With equal vigour, our honorand brought this emphasis on innovation to the Chinese Academy of Science, particularly through promoting the flagship Knowledge Innovation Programme which has just entered its third phase in 2006. On organisational structure, it has broken down inter-disciplinary silos and fostered a pervasive problem-based perspective. On knowledge generation, the programme has expended most effort on the recruitment and retention of young and key scientists, to reward them on a meritocratic basis and to provide the necessary facilities to realise their ideas. On knowledge translation, the Academy has invested heavily in major Strategic Action Plan for Science and Technology Innovation, or SAPI, projects that ranged from rice genome sequencing to the construction of the Qinghai-Tibet Railway under permafrost conditions. Finally on knowledge dissemination, a topic Lu holds most dear, the ultimate goal is to raise the general level of scientific literacy in all of China through a sustained social marketing campaign.

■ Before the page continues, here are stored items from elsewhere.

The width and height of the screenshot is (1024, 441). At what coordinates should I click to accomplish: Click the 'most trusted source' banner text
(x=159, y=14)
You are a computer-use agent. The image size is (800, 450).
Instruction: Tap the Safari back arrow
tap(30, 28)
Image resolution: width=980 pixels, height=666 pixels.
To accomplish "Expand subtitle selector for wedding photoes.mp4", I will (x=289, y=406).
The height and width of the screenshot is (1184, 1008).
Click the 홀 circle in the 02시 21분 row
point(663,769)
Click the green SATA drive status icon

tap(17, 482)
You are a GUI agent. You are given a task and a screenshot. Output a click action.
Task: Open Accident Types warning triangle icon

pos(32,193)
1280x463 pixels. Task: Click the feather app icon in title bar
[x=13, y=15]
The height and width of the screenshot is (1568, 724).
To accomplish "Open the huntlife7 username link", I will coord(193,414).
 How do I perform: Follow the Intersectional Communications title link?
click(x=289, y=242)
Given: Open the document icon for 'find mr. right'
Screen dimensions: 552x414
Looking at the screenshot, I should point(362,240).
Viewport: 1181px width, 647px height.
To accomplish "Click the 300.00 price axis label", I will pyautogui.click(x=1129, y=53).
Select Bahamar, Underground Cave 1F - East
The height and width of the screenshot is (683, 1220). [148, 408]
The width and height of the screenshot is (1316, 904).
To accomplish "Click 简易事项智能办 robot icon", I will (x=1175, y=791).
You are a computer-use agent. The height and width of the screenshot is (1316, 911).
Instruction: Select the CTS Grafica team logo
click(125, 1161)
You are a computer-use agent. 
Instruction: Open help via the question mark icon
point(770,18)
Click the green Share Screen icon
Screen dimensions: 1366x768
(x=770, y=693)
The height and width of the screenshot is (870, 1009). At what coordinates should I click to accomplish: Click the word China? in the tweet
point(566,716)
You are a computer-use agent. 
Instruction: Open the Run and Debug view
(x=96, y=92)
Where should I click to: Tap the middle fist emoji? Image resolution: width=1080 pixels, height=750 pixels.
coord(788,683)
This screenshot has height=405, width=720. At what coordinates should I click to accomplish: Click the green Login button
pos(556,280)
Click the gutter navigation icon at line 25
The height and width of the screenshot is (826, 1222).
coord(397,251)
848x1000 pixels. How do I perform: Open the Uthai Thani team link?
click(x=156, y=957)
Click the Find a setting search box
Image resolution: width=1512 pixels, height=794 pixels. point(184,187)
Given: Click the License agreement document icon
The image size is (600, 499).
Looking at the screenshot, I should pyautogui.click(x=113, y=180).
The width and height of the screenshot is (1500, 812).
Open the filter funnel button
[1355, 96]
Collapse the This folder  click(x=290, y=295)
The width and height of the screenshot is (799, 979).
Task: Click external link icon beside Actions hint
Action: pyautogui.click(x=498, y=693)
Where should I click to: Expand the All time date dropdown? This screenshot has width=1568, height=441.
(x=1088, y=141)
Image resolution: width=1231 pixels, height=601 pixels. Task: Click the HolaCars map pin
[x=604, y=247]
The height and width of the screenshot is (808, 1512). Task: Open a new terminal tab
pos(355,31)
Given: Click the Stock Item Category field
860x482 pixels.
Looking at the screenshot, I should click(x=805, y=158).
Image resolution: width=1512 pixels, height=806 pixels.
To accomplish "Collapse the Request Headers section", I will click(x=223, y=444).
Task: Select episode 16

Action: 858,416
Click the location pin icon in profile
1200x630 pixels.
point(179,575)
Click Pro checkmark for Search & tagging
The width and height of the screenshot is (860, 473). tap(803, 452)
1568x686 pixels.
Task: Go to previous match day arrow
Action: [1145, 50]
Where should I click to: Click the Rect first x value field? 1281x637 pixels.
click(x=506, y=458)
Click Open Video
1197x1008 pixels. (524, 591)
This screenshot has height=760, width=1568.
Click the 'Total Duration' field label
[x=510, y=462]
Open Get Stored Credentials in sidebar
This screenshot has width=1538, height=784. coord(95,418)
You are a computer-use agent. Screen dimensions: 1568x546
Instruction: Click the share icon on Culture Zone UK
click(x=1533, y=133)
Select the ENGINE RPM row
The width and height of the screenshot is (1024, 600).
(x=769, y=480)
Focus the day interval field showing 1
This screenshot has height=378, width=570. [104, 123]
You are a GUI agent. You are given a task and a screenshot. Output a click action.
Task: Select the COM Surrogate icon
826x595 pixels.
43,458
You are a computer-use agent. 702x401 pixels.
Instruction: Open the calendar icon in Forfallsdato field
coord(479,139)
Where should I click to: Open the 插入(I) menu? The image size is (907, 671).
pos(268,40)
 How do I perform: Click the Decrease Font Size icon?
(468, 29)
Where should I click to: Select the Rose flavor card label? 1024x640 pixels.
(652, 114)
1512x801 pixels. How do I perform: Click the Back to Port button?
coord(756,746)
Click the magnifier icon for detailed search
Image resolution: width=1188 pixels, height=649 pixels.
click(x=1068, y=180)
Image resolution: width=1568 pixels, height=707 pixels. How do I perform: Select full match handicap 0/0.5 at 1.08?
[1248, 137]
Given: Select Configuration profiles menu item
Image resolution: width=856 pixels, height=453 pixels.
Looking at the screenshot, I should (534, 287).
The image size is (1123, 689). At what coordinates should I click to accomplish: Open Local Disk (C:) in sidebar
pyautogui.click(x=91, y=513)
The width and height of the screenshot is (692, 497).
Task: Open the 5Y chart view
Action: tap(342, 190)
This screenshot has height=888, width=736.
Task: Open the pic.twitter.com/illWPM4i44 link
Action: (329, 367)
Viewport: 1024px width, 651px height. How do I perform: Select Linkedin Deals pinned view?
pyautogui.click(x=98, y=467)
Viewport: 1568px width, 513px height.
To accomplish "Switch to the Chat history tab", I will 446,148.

Lu's personal impact extends far beyond the mainland. Close to home, he has made important contributions to the SAR, as a member of the University Grants Committee and of the Commission on Innovation and Technology. To many of us at the university he is a colleague, has made numerous substantial visits and serves on our honorary faculty. Globally his reputation is legendary. His fundamental insights into the time-honoured Freeman-Jinken and Vickers principles have changed electro-hydraulics thinking worldwide. More recently, our honorand has worked closely with the Academy of Sciences for the Developing World on a personal level and through the Chinese Academy of Science to bring about positive social change in developing countries through science.

I commend to you, Mr Pro-Chancellor, Professor Lu Yongxiang, senior statesman of Chinese science and a true pioneer in the best traditions of Confucius cum Lucretius, who has already earned a conventional degree of Doctor of Engineering by examination at the Technical University of Aachen, whose achievements have been recognised by nine honorary doctorates from Australia to the Ukraine, by medals and by many other honours, for the degree of Doctor of Science honoris causa.

Citation written and delivered by Dr Gabriel Matthew Leung, the Public Orator.